One Fall day I headed off to the library, my two kids in tow, to check out some Fall themed books to enjoy. One of the books I came across captured my attention. It was about the life of Squanto. As I read the book I was overwhelmed by the profound suffering Squanto endured and deeply touched by this tale of redemption.
But what really undid me was the realization that this was a significant part of my own story.
Squanto was a native American, one of the first nations tribes that were here long before the British colonists arrived. One day, as a young boy, he was minding his own business near the shore with his friends when they spotted a ship.
He was accustomed to occasional visits from friendly trading ships. So when the ship arrived and he and his friends were violently apprehended, it was totally unexpected.
As it turned out, these were slave traders and the ship was headed for Spain where Squanto was then sold as a slave to two priests. Fortunately for Squanto the priests were kind and taught him Spanish.
Squanto became close to the priests and shared with them his anguish and his longing to return home. The priests sent him on a ship to England and helped connect him with a family who could employ him so that he could save money to pay his way back to his homeland. In the mean time he was able to learn English.
After several years, Squanto was finally able to earn enough to pay his way to board a ship headed to New England. He was overjoyed that he would finally be reunited with his family and his people.
However, when he arrived back to the location of his village, he found there was nothing left. A neighboring tribe informed him that his people had all died of a disease that had WIPED HIS PEOPLE OUT.
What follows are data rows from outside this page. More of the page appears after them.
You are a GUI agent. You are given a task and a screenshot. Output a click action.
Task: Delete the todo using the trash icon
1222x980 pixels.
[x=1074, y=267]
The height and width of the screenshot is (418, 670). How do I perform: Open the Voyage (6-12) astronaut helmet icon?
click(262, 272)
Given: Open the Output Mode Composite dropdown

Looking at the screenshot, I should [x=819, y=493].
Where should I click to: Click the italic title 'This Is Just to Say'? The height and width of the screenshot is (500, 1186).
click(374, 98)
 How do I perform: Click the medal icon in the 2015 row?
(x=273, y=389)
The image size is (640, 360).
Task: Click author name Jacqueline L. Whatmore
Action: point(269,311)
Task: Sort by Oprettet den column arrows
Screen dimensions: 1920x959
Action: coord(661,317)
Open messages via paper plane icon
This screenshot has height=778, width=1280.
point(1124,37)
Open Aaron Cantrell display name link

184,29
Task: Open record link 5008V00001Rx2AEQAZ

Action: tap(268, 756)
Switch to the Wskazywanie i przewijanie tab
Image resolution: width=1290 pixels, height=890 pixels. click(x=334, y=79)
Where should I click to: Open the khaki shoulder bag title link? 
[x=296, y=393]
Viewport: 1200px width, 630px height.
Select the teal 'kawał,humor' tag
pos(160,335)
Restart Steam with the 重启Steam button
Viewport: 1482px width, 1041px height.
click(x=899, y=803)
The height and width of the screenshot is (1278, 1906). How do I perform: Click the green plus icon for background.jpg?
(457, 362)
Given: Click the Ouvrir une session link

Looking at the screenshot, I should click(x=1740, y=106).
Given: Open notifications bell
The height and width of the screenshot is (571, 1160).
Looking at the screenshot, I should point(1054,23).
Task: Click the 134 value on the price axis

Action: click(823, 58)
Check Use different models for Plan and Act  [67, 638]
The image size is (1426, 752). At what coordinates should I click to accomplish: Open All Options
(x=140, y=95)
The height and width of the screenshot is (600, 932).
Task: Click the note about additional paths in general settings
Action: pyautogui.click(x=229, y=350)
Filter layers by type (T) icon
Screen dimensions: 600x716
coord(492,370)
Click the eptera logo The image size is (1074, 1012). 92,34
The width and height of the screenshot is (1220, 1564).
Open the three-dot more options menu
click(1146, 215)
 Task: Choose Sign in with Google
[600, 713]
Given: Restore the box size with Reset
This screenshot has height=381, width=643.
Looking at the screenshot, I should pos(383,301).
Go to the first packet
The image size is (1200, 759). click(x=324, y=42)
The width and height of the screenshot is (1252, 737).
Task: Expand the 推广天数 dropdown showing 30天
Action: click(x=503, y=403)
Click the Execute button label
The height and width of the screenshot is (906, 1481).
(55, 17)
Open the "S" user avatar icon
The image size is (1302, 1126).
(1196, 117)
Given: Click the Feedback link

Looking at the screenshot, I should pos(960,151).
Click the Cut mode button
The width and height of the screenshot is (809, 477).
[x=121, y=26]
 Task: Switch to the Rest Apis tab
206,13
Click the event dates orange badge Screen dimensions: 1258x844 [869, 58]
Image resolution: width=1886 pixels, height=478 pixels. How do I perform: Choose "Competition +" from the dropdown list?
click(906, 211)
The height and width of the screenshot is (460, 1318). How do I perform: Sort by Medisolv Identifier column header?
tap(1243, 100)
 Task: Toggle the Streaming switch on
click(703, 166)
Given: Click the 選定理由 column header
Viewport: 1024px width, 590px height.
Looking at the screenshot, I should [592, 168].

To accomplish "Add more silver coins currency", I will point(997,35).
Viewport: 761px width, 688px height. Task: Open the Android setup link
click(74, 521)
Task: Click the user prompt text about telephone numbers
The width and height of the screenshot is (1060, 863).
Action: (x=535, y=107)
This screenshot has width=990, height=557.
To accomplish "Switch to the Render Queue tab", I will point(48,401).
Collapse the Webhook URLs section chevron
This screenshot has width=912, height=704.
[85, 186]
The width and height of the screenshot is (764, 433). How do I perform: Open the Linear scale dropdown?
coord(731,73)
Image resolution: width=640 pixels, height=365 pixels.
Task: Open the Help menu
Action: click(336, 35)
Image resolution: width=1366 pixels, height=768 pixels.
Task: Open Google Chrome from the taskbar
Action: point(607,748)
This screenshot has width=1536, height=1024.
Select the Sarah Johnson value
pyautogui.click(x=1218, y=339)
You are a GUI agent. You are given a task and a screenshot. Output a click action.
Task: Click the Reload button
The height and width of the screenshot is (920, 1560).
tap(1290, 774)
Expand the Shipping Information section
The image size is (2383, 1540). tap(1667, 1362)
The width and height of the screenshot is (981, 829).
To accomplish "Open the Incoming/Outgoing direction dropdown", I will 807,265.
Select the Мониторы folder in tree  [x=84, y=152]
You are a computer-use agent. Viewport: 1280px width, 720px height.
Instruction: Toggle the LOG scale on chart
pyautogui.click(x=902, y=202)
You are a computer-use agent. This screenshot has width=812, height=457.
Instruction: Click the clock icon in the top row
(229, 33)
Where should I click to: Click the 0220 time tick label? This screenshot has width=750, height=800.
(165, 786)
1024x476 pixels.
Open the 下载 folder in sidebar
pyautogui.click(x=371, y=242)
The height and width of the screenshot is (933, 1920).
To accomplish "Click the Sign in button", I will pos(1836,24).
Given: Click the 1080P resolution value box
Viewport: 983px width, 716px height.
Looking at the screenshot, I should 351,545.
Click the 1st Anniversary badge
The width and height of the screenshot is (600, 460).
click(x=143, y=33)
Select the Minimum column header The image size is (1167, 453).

Squanto was devastated! He was so depressed that rather than joining the neighboring tribe, he went off into the woods to live alone.
His friend from the other tribe would periodically visit him and one day brought news of a group of people who had experienced devastating loss from disease death and starvation just as he had lost his family.
When Squanto met with Governor Bradford and the Pilgrims of Plymouth colony he was moved with deep compassion for all they had gone through and endeavored to help them avoid another catastrophic year by teaching them how to thrive and live off the land in their new home.
After their first harvest, they gathered to celebrate their abundance – this is the gathering we now commemorate each year on Thanksgiving Day.
How had I missed this story in all the years of elementary school? I learned about the Pilgrims and how they were helped by the “Indians” but never had I heard these details about the story of Squanto. I was blown away!
You see, my genealogy traces back to Plymouth colony. One of my ancestors, Peregrine White, was born on the Mayflower. His father died during that first year.
Had Squanto never been taken as a slave, gone to England where he learned the language, and returned, the rest of the White family including Peregrine White, from whom I descended, likely wouldn’t have survived either.
Another crazy thing is that had Squanto not been unjustly captured, he probably would’ve died of disease with the rest of his tribe and who knows how the Pilgrim story might have played out.
In my family, we have an annual Thanksgiving tradition. Once we’ve had our fill of feasting, we go around the table and share one thing for which we are particularly grateful. That year, for me it was the miracle of Squanto, because with out him, I wouldn’t be here.
Whose shoulders are you standing on? Without those who’ve gone before you, you wouldn’t be here! Who’s lives are you thankful for?